Mollusks in the Air by Julie Flattery

My dad and I are sitting at this bistro table in the sky having a great conversation—a really lovely time. I’m not eating or drinking anything, but he’s eating a bowl of steamed mussels that appears to be bottomless. He’s making no headway whatsoever.

Eating seems like the wrong word because he’s actually chowing down on them like there’s no tomorrow, which there isn’t, for him at least, because he’s dead. He’s been dead for years, but he showed up in my dream to say hi and eat these mussels. He’s talking with his mouth full, which is ironic to me because he was always very strict about table manners. I guess all decorum subsides in the afterlife since he really does seem more laidback.

There’s nothing around us at all. Just the bistro table, the bowl of mussels, and a pile—and I do mean pile—of mussel shells stacking up next to us. We always did love a good mollusk, my dad and I. The smell of the sea at low tide with a hint of wine was overwhelming in a good way. So much so that I didn’t need to eat any myself, although there were plenty. Instead, I just took in the odor, which my dad seemed oblivious to.

We’re chit-chatting back and forth in a lively and animated fashion.
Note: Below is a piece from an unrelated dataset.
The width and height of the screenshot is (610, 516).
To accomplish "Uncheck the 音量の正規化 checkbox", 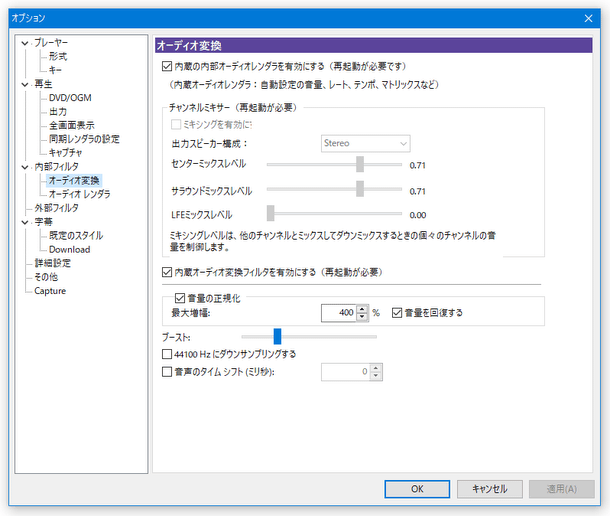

I’m talking really fast because I’m not sure how much time we have to visit. Everything seems big—my dad’s gestures and the way his voice sounds loud and enthusiast when I tell him about my life, responding with things like: Wow!  Or, I’m so proud of you! I’m really just hitting the high points because I figure he already knows everything although I admit, I’m not really sure how this whole afterlife thing works. Mostly, I just want to know about the dimes.

For years I’ve been finding dimes in random places like on my car windshield, or under my yoga mat at the studio, or on my mantel in the living room. One day, after going through security at the airport, a dime rolled on its side from across the room and landed at my feet. There was only two other people in the vicinity at the time, and they assured me that it wasn’t their dime. So, I started saving them. Because of the oddity of the situation, I figured it meant something. I have a pickle jar full of dimes now. Then I read a book about the ways our people let us know they’re still around when they die and one of the ways was, you guessed it, leaving dimes. Mind blown!

Hey, dad. Have you been leaving dimes around for me?

He looks me right in the eye for a second with a sly little smile on his face, which seems to be fading, like someone over-photoshopped his cheeks. Then he apologizes. I’m sorry, sugar, I don’t mean to be rude, I know I’m really devouring these mussels, but they don’t have them where I live now and I really miss them.

Then he disappears without any pomp and circumstance and there’s nothing in front of me but an empty bowl.

Maybe I’ll dream up some clams for our next visit! In my dream I’m yelling this into the ether but in reality, I’m talking in my sleep, which wakes me up.

As I climb out of bed, I notice a dime on my nightstand and the sweet smell of steamed mussels permeating the house.

Julie Flattery loves dogs, yoga, hiking, and writing and also enjoys collecting dimes. Her work has been published or is forthcoming in Red Fez, Emerge Literary Journal, Brevity’s Nonfiction Blog, and Meat for Tea. Six of her plays have been performed at the iDiOM theater in Bellingham, WA. She writes professionally about architecture and building design.